Freebird is the grown-up culmination of every brunch-leaning, warm-wood-festooned, daytime-friendly dining trend that has swept over Bangkok in the past three years.
Driven by a New Yorker architect who made his name in Singapore, Alan Barr, and headed by the young Phuket-born executive chef Top Russell (whose resume counts work in the London kitchens of Alexis Gauthier, Jun Tanaka and Pierre Gagnaire), the restaurant plays a card rarely drawn on the Mediterranean-led Western Bangkok dining scene: Australia.
That means a dinner menu of very un-Italian sounding pastas (barley risotto with cheddar, pumpkin and saffron, B360) and hearty sharing plates (48-hour-braised Angus short rib with onion jam and fermented cabbage, B1,800); plus a brunch menu of open-face sandwiches with names like “Taste of Straya” (pork belly, Vegemite, avocado, cheddar, B260) and stuff everyone’s relieved to find on any menu (fish and chips, B650; flank steak and chips, B850). And what chips they are. As far as fries are concerned, you can definitely tell a book by its cover, and these ones read of golden, flaky, glossy, just-that-little-bit-waxy goodness.

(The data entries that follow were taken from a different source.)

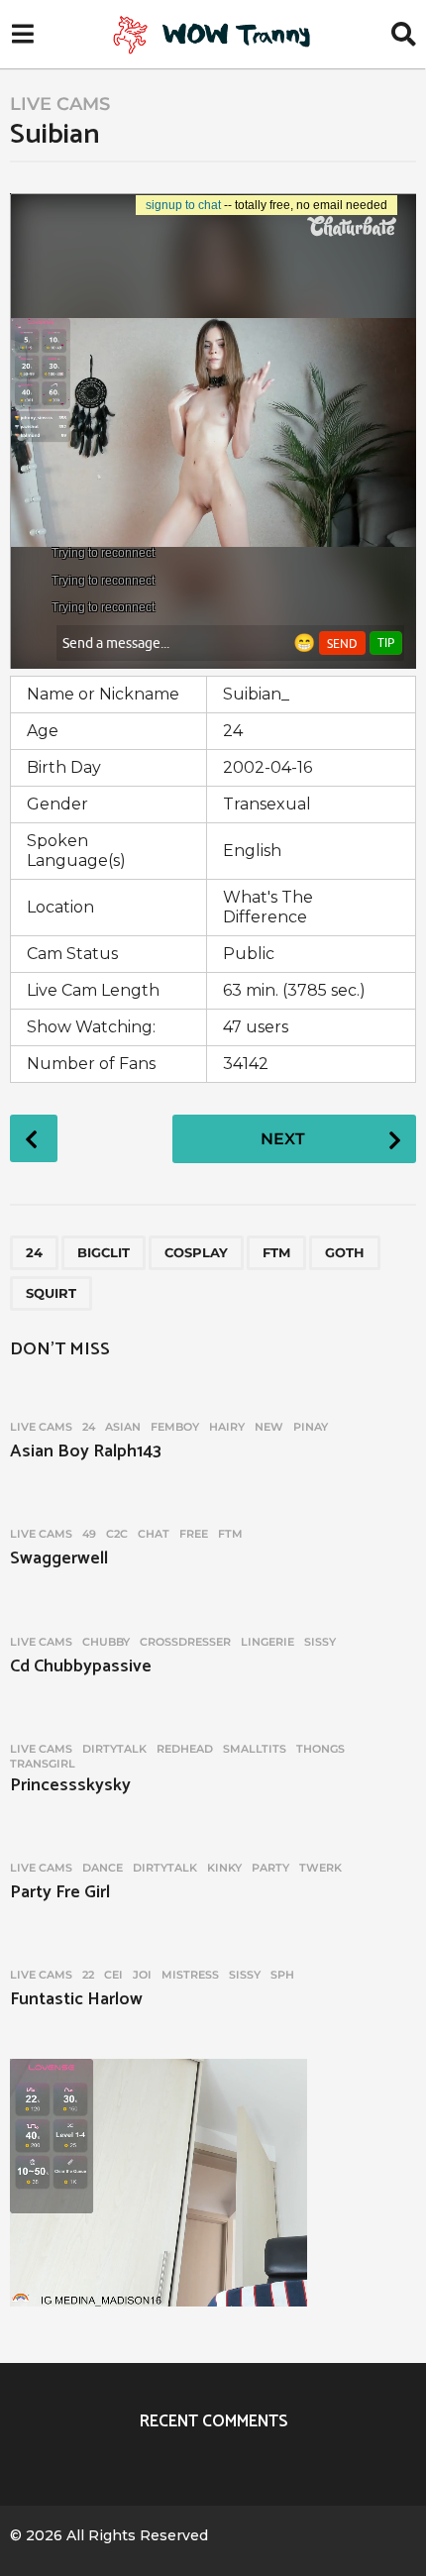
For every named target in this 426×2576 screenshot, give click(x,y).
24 (34, 1252)
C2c (117, 1534)
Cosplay (196, 1252)
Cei (113, 1975)
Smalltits (254, 1749)
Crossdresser (185, 1642)
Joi (142, 1975)
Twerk (320, 1868)
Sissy (320, 1642)
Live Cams (60, 104)
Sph (282, 1975)
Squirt (51, 1293)
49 (89, 1534)
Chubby (106, 1642)
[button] (22, 34)
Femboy (175, 1427)
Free (193, 1534)
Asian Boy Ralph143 (85, 1451)
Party (270, 1868)
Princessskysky (70, 1785)
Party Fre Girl (60, 1892)
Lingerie (267, 1642)
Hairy (227, 1427)
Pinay (310, 1427)
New (269, 1427)
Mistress (190, 1975)
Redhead (185, 1749)
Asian (123, 1427)
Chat (153, 1534)
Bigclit (103, 1252)
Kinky (224, 1868)
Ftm (276, 1252)
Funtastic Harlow (76, 1999)
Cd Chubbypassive (81, 1666)
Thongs (320, 1749)
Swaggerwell (59, 1558)
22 (88, 1975)
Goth (345, 1252)
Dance (102, 1868)
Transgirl (42, 1764)
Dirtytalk (114, 1749)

The wagyu flank steak is equally delicious—tangy, tender, dressed in a rich peppercorn sauce and all you could hope for from a sub-B850 steak. Another sensation: the seafood risotto (B480). Purists might baulk at its brothy consistency and not-quite-al-dente grains, but we say it tastes of heartwarming home cooking, not to mention well-balanced flavors—a chord of saffron, a sticky sweet chili jam, and a bloody good seafood broth.
Some of the starters do have slip-ups. Our slow-cooked hen’s egg with local mushrooms and Australian brie (B260) was lacking a pinch of salt, and we’d also rather some quality sourdough than the chewy crouton topped in oily mayonnaise. The rocket salad with sliced chicken and “burnt lime” is flavorsome and charming, but no more than the sum of its parts.

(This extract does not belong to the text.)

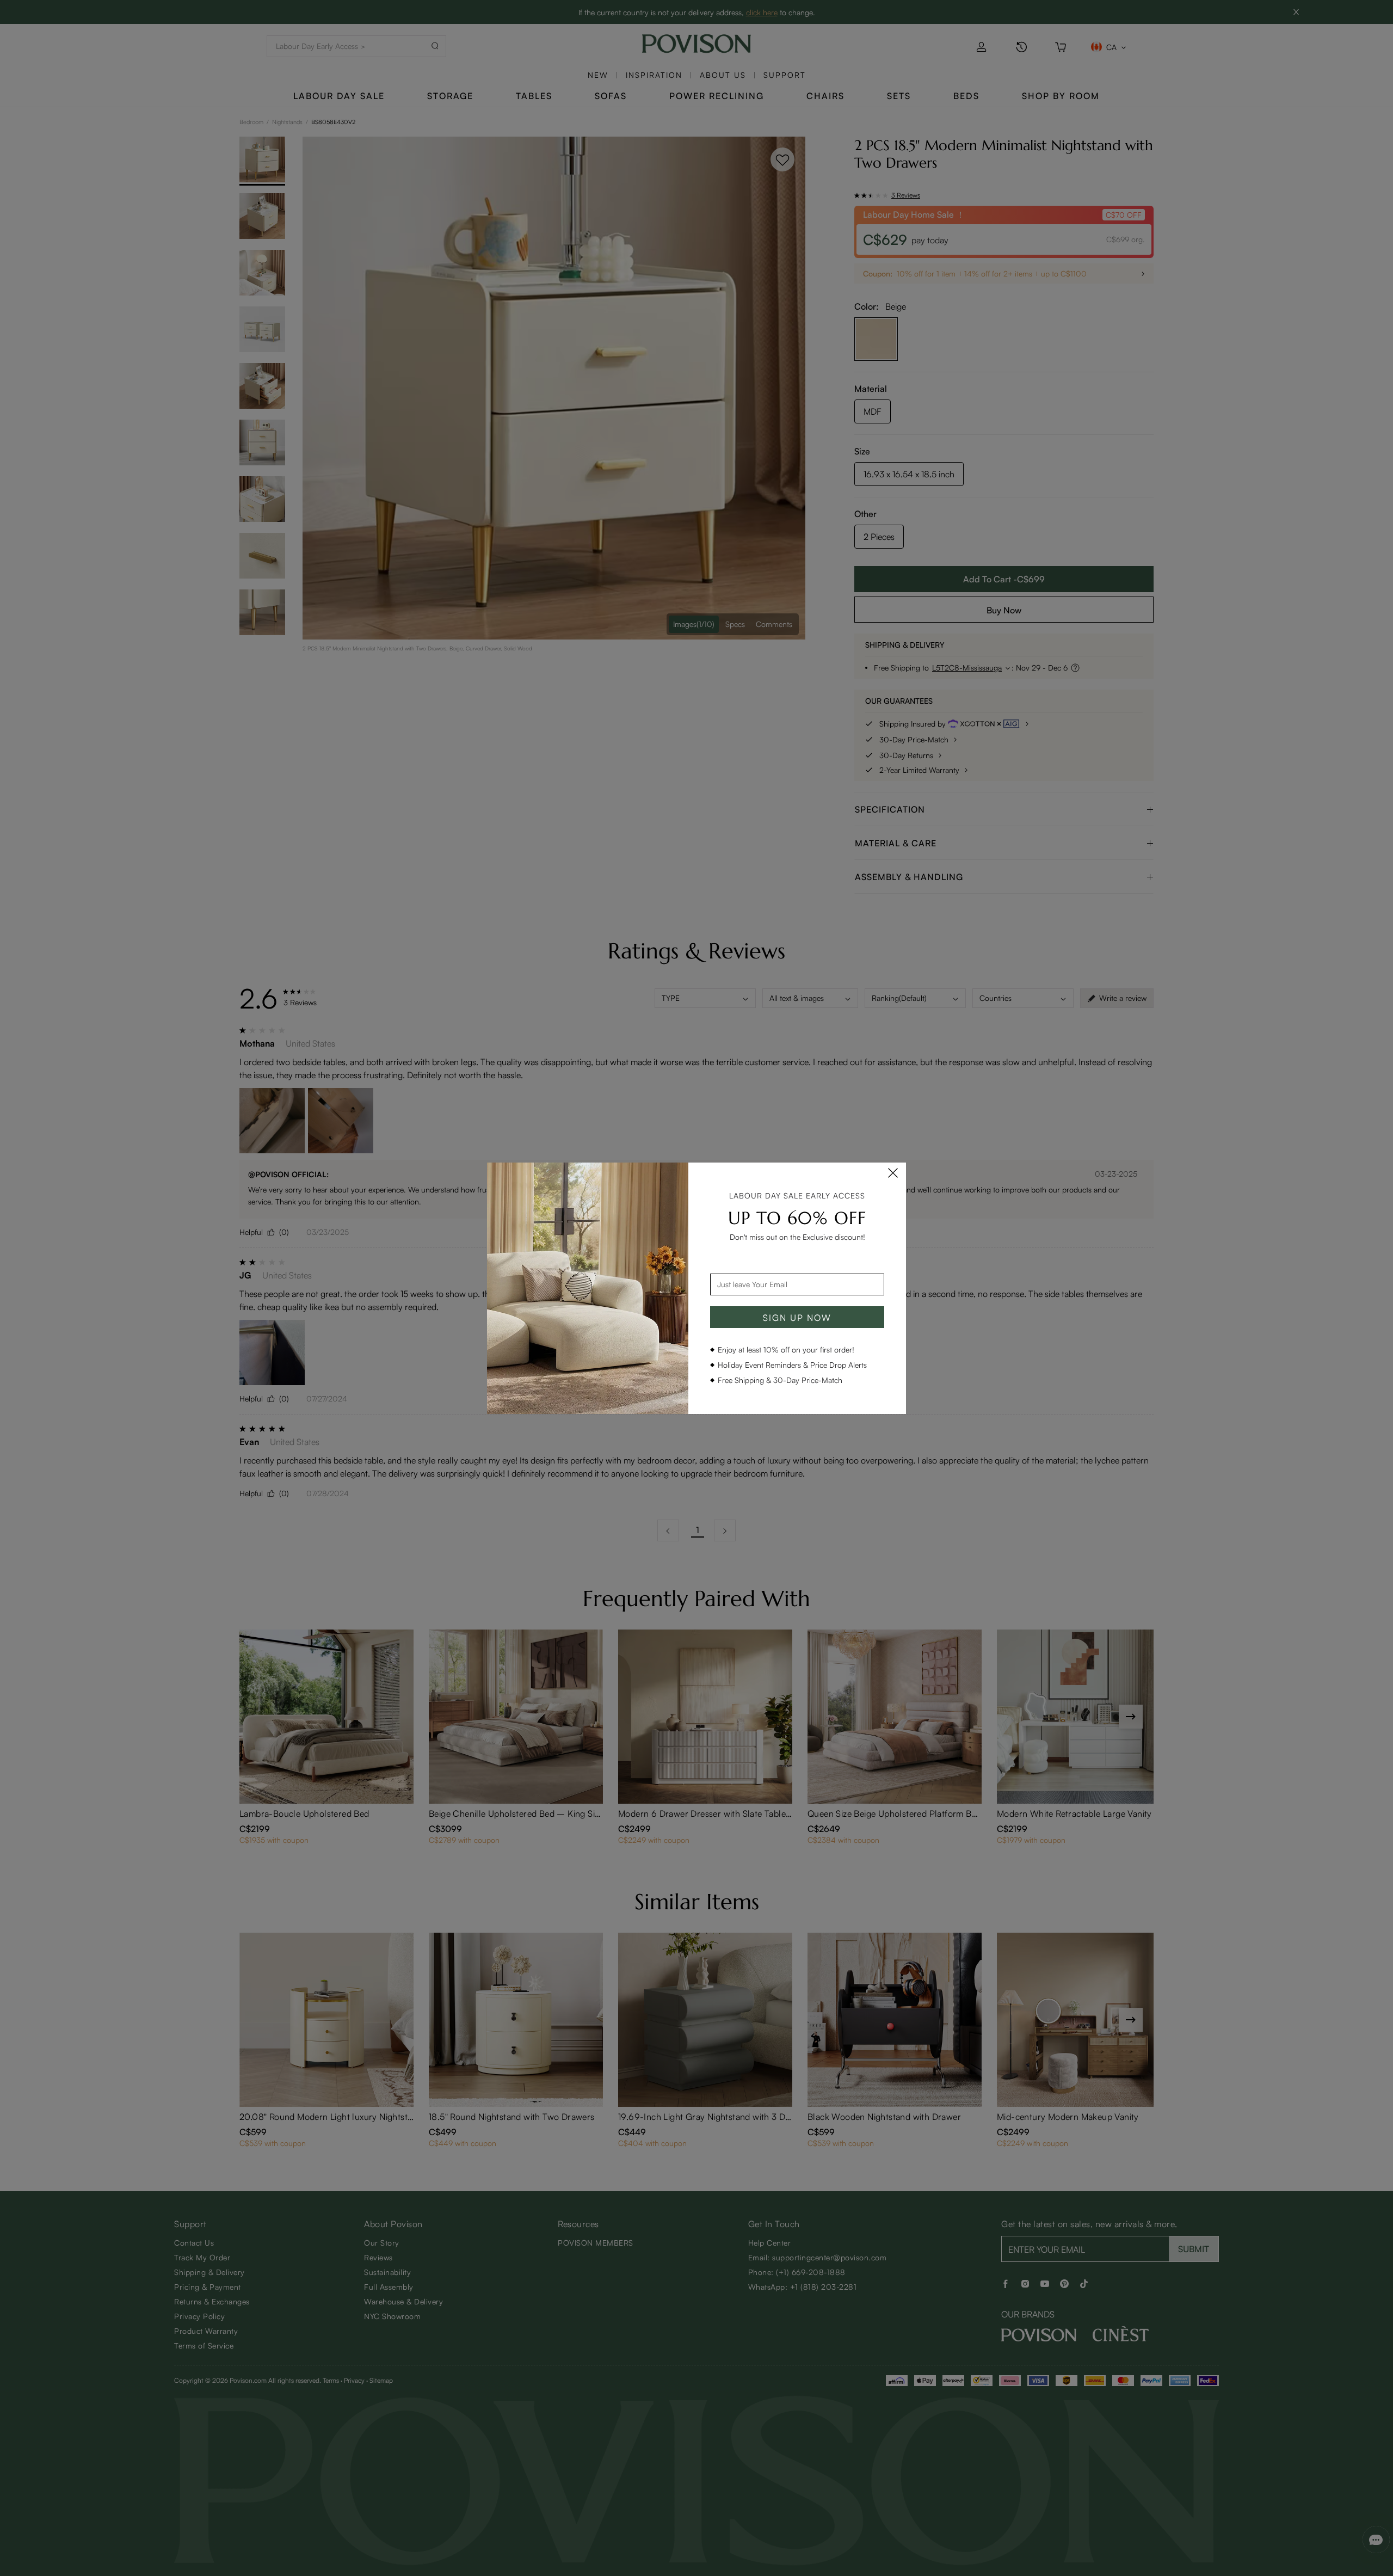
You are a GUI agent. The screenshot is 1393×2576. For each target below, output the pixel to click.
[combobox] (797, 1284)
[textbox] (797, 1284)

Unfortunately for their dining room—all shiny surfaces, fluffy chandeliers, industrial dangly things and in-your-face graffiti murals—it’s rather too dark during daylight hours, which means brunches are best booked on the charming garden patio (lovely in January; a different story in Mar-Nov). And while we could do with a couple more cocktails listed on the menu, rest assured that when we went off-piste with a mint julep (B320) the result was a knockout.